Une vulnérabilité critique, dénommée « Januscape », a été récemment identifiée dans l’hyperviseur KVM, affectant les serveurs Linux. Cette faille, présente depuis environ 16 ans, permet à une machine virtuelle de compromettre la mémoire du noyau de l’hôte, exposant ainsi les environnements cloud et les serveurs virtualisés à des risques d’exécution de code malveillant. (lemondeinformatique.fr)

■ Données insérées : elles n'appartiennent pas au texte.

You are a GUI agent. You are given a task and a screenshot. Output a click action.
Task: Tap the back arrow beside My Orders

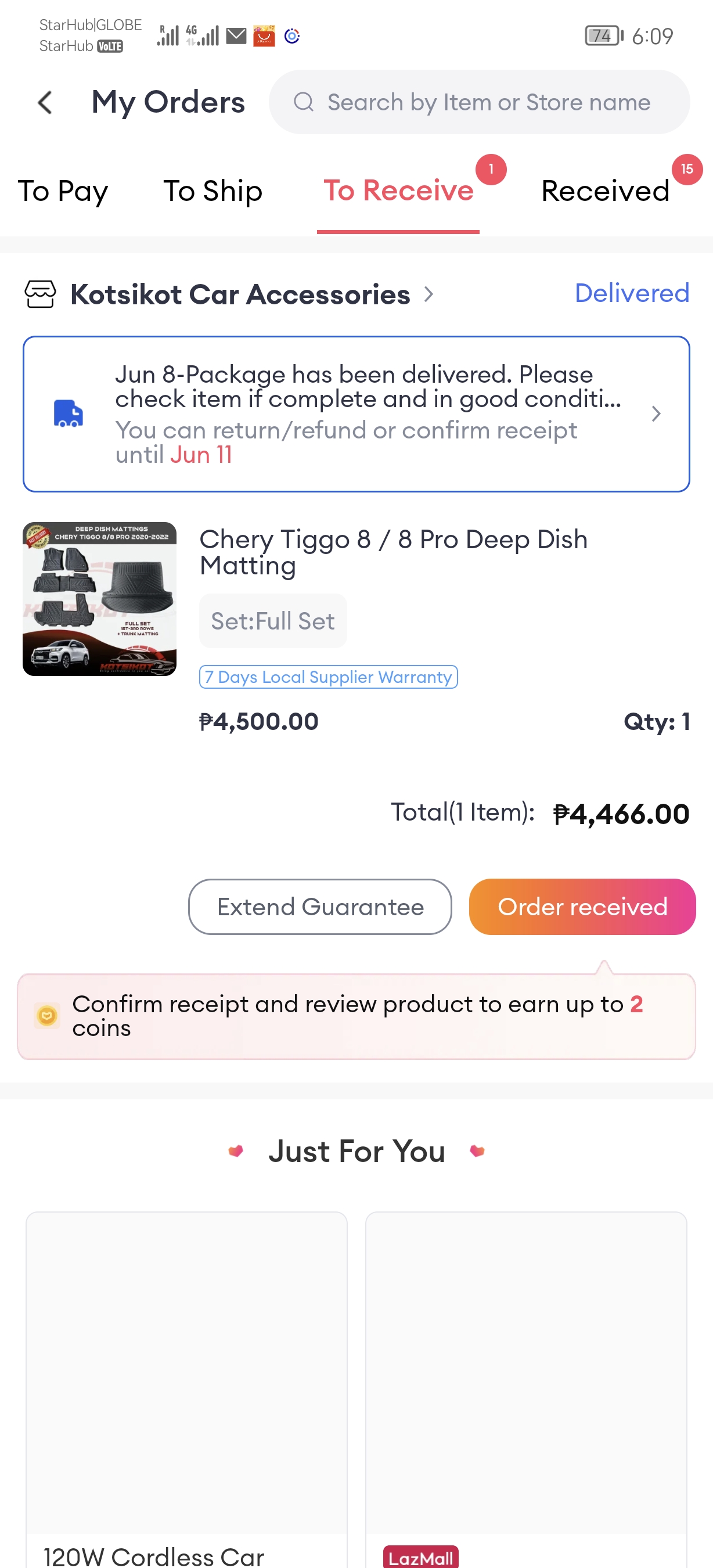45,102
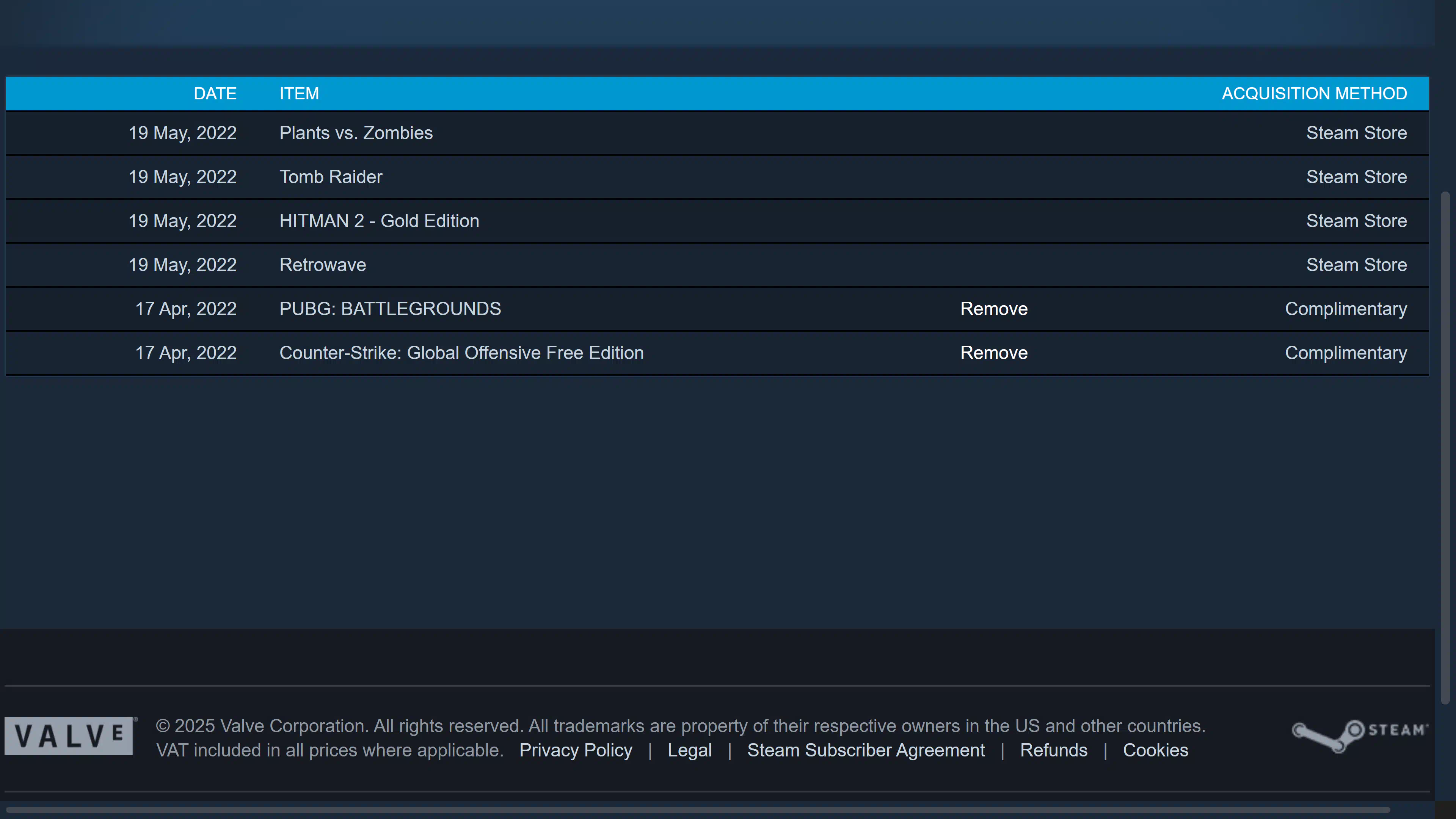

KVM (Kernel-based Virtual Machine) est un hyperviseur de type 1 intégré au noyau Linux, largement utilisé pour la virtualisation sur des architectures Intel et AMD. La vulnérabilité « Januscape » réside dans une erreur de gestion de la mémoire dans le gestionnaire de mémoire de KVM, permettant à une machine virtuelle d’exécuter du code malveillant sur l’hôte. (lemondeinformatique.fr)
Les administrateurs de systèmes Linux sont fortement encouragés à vérifier les mises à jour de leurs distributions et à appliquer les correctifs de sécurité dès qu’ils sont disponibles, afin de protéger leurs infrastructures contre cette vulnérabilité. (lemondeinformatique.fr)
Il est également important de noter que, bien que les environnements VMware soient régulièrement la cible d’attaques, la sécurité des outils de virtualisation open source, tels que KVM, ne doit pas être sous-estimée. Les administrateurs doivent rester vigilants et mettre en œuvre des mes de sécurité appropriées pour protéger leurs systèmes virtualisés. (lemondeinformatique.fr)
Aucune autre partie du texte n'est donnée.